I ran a 13-mile race last week that gave me insight into the presidential race. If you can stay with me, I promise that this column won’t read like an article for Runner’s World.
The race was a half-marathon called the Urban Cow, and its flat Sacramento course makes it a popular race for runners looking to break their own personal records. However, with 4,000 participants, its popularity necessitates two starting groups, fast and slow. (Guess what group I was in. Hint: I turned 55 this month.)
The fast runners started the race five minutes ahead of the slower group so as to prevent collisions. (We wouldn’t want any road rage among runners, now would we?) It was a good plan because we all wore electronic readers that accurately recorded our time no matter when we started.
Of course, the plan works best when everyone actually runs the same route. That didn’t happen in our race.
Apparently, the cyclist enlisted to guide the faster group became geographically challenged and took the racers off course for a full half-mile. Some of the racers quit at that point, but most continued to follow even after they realized the mistake.
By this time, my slow group was gaining on them. We cluelessly felt like we were setting records.
At the end of the race, most of us did not feel that the mistake was disastrous.
Times were adjusted and people still celebrated with a beer and a laugh. And maybe the best part was that a few of the slow runners made a united finish with a few of the fast ones.
The race results put me in mind of the upcoming presidential election.
Whomever we elect will someday inadvertently take a wrong turn (and hopefully it’ll be a “she” someday). And assuming they don’t take a moral or legal detour, we will need to follow our leader as best we can. I say this for two reasons.
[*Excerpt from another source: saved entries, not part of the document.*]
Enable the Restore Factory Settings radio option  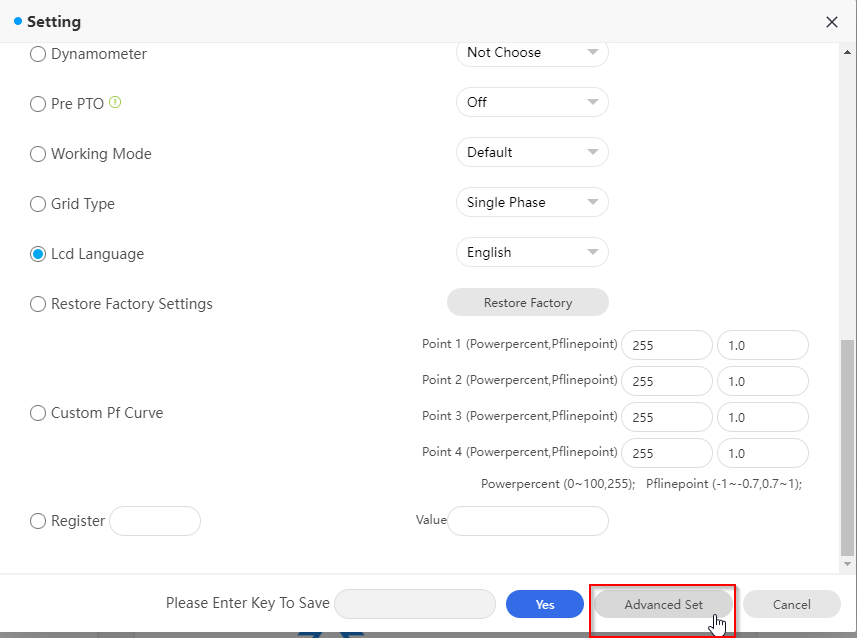[38, 304]
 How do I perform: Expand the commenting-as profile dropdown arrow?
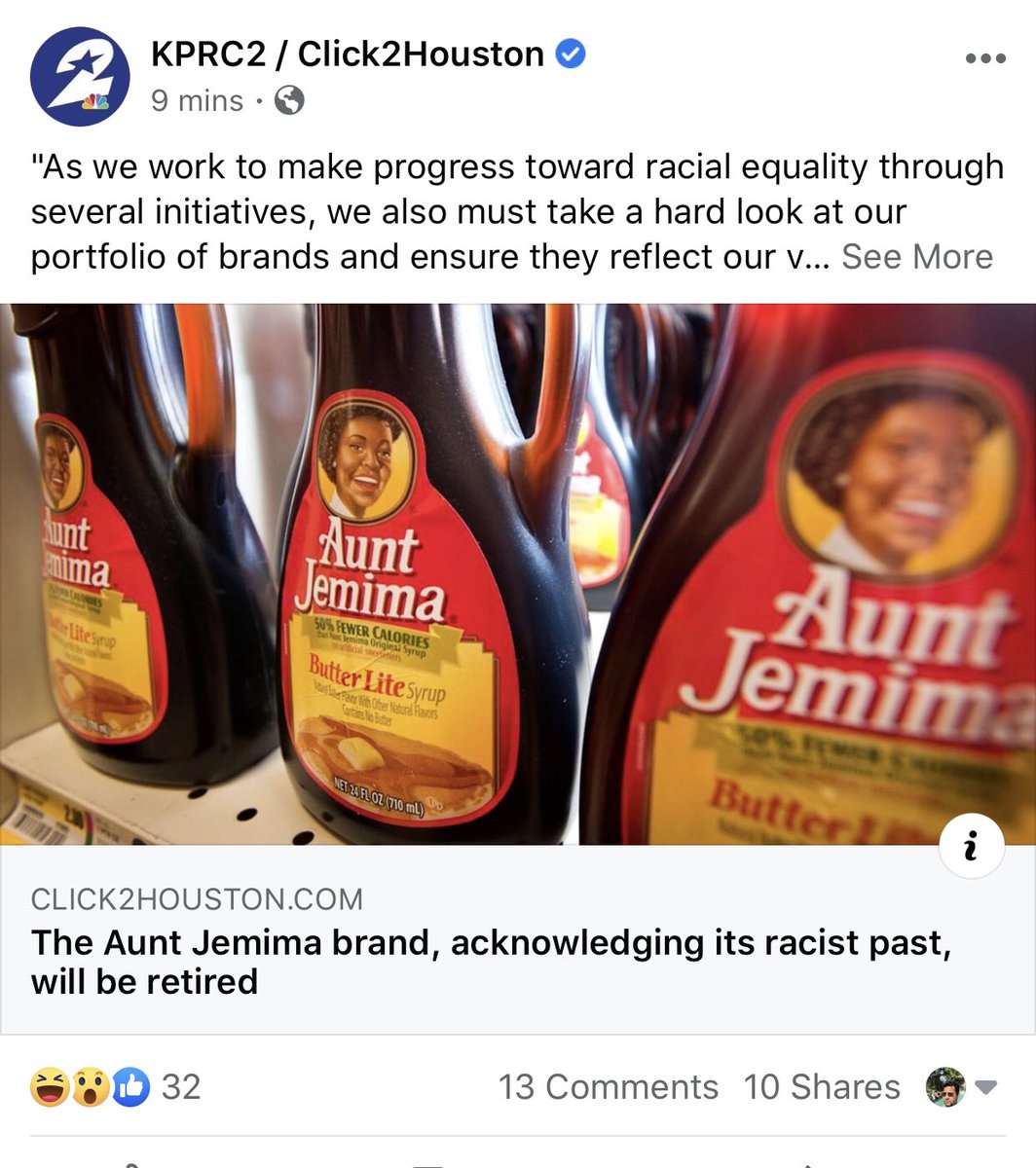tap(986, 1087)
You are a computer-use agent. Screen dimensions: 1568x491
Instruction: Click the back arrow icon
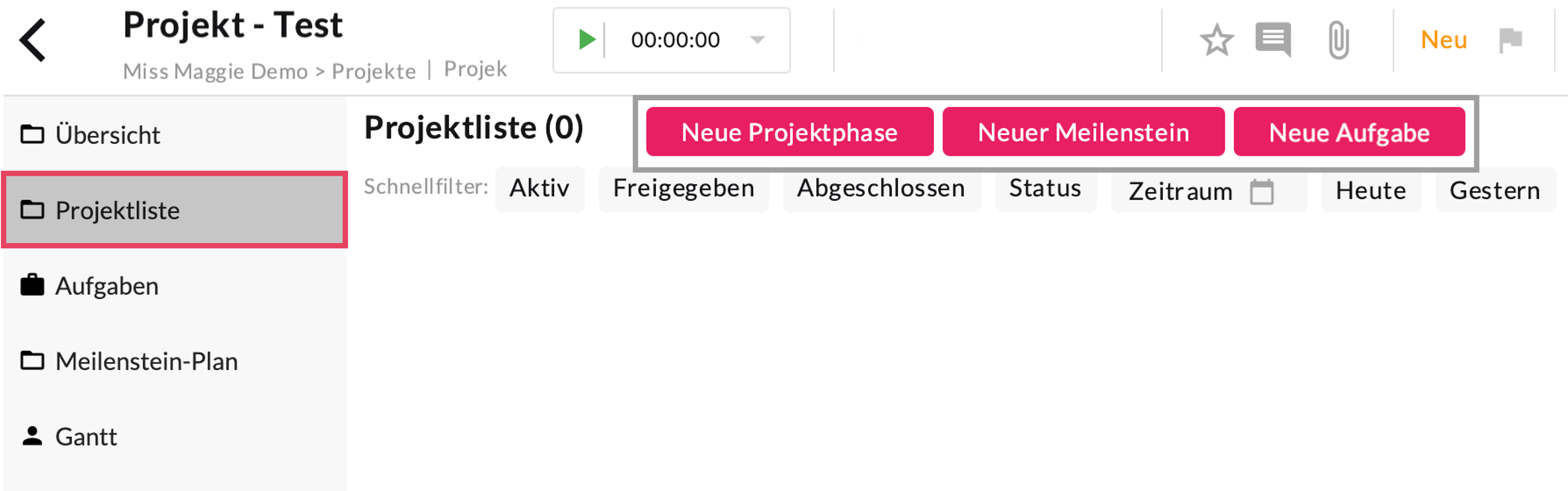33,40
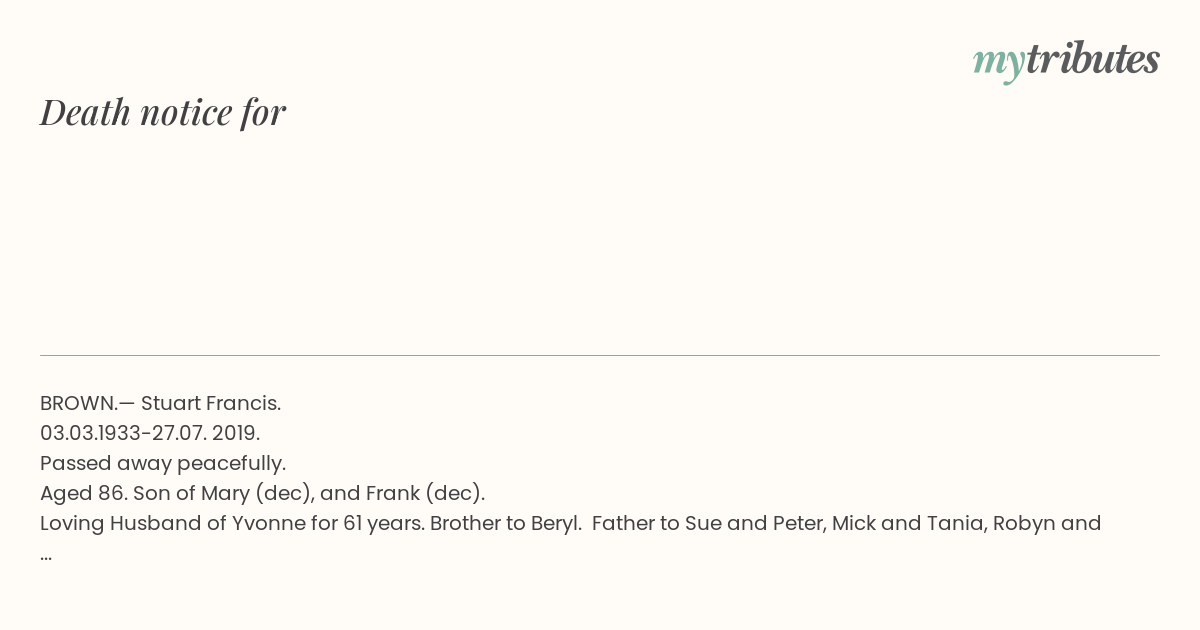Click "Frank (dec)" in the notice
Viewport: 1200px width, 630px height.
(421, 493)
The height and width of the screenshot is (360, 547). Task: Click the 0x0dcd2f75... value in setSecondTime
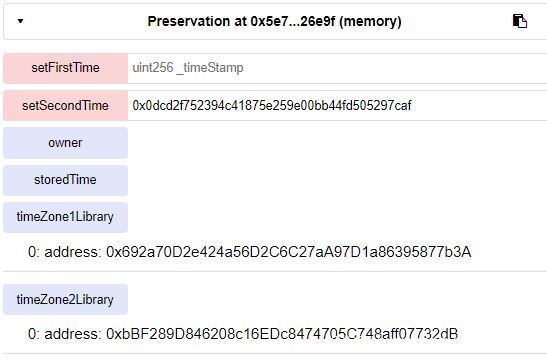tap(272, 105)
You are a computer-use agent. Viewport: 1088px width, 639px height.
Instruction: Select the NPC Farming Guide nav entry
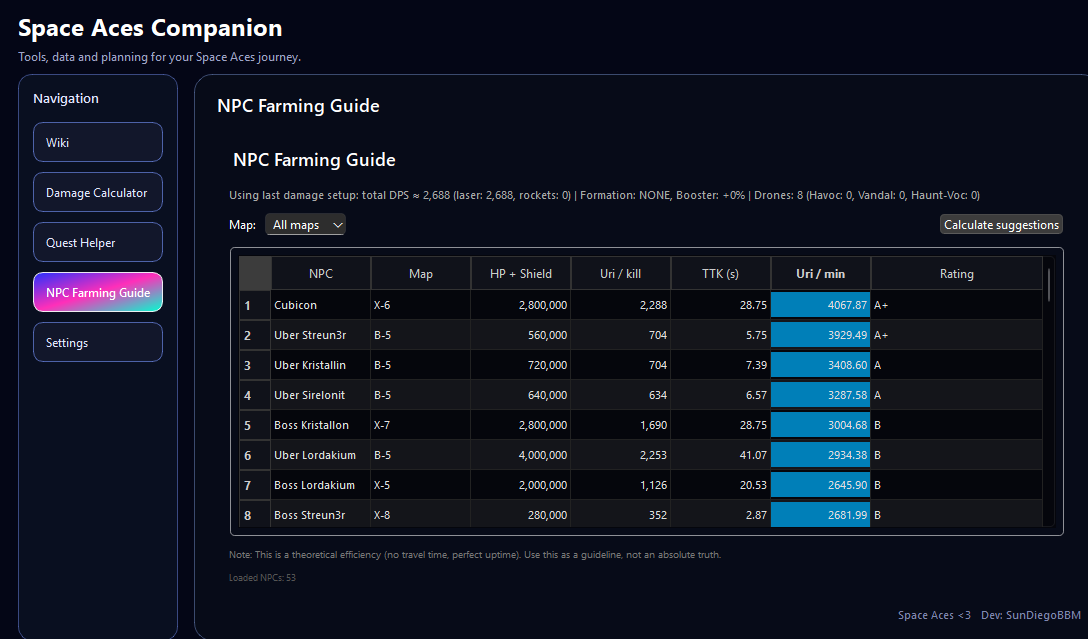click(97, 292)
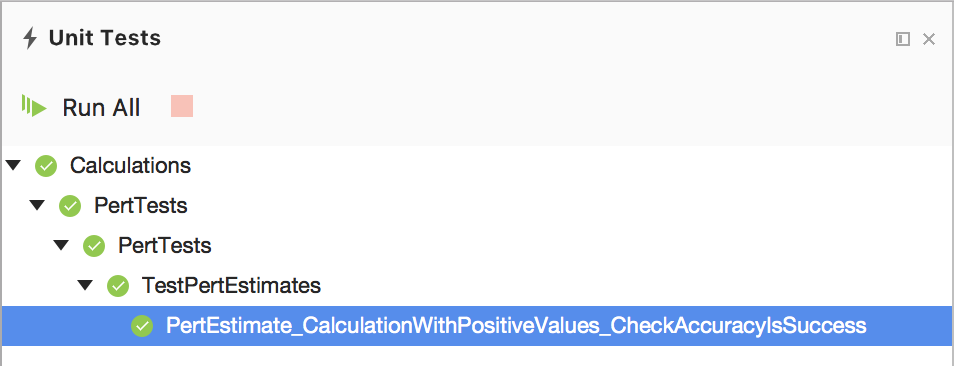The width and height of the screenshot is (954, 366).
Task: Collapse the inner PertTests node
Action: coord(61,246)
First, as a military officer of 26 years, I know how important it is to show respect to the chain of command. Disrespect can cost lives because our enemies take note on how well we follow our commander in chief.
Don’t get me wrong. The officers I work with will sometimes complain about leadership, but they will die in respect to the office of the president.
Second, as a person of faith, I find biblical direction from Titus 3:1-2: “... Respect the government and be law-abiding, always ready to lend a helping hand. No insults, no fights. God’s people should be big-hearted and courteous.” This means I don’t use my pulpit to lampoon a candidate or endorse him.
My feeling is that no matter who wins this race, we will all win if we stay together. So no matter who is elected next month, I hope you will join me in saying as John McCain so graciously conceded in 2008:
“I wish Godspeed to the man who ... will be my president. And I call on all Americans ... to not despair of our present difficulties, but to believe, always, in the promise and greatness of America. ... Americans never quit. We never surrender. We never hide from history. We make history.”
McCain took no detour. He saw the purpose in the race, and in my mind, that sentiment makes him the biggest winner who ever lost.
Norris Burkes is a syndicated columnist, national speaker and author of “No Small Miracles.” He also serves as an Air National Guard chaplain and is board- certified in the Association of Professional Chaplains. Email email@example.com or visit thechaplain.net.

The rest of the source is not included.